DRC allows refugees in
2004-10-11 21:23
Gatumba, Burundi - Authorities in the Democratic Republic of Congo (DRC) on Monday finally allowed about 1 200 DRC refugees stranded on the Burundian side of the border to return home, UN sources said.
"I think most of them are already here," Leo Salmeron, a spokesperson for the UN peacekeeping mission in DRC, MONUC, said.
"They are being registered according to their final destination," he added, speaking by telephone from close to the border.
About half of the refugees are Banyamulenge, Congolese Tutsis of distant Rwandan origin.
There is considerable anti-Banyamulenge sentiment in many parts of eastern DRC's Kivu provinces and relations were made worse in June when Banyamulenge former rebels in the DRC army rose up against their regular soldier colleagues.

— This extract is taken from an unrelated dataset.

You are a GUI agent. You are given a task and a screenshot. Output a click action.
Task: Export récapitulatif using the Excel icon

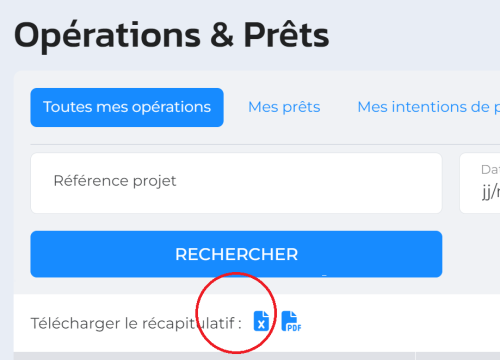click(261, 321)
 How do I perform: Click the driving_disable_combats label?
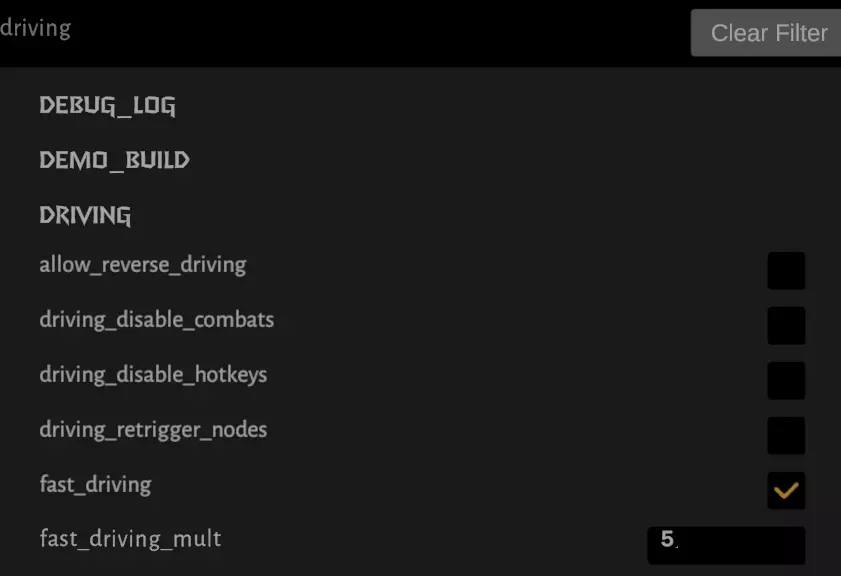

The ensuing clashes prompted an exodus of Congolese and other ethnic Tutsis in the Kivus to Burundi.
When a few hundred of the refugees tried to cross the border back into DRC last week, they found the frontier closed and, refusing to go back into Burundi, set up camp in the no-man's-land between the two countries.
On Sunday in Uvira, the town just over the border in DRC, local residents demonstrated and erected barricades to protest against the refugees' return, prompting Monuc troops to fire in the air to protect UN premises.
Witnesses said a teenage boy was killed by a Monuc bullet, an allegation denied by the peacekeepers.
Uvira was calm on Monday.
Sud-Kivu governor Augustin Bulaimu met the refugees in Burundi shortly before their return on Monday and told them they were not really the target of Sunday's demo in Uvira, saying the town's residents had other grievances.
In late September, half a dozen of 350 Banyamulenge returning from DRC were wounded when Uvira's residents threw stones at them.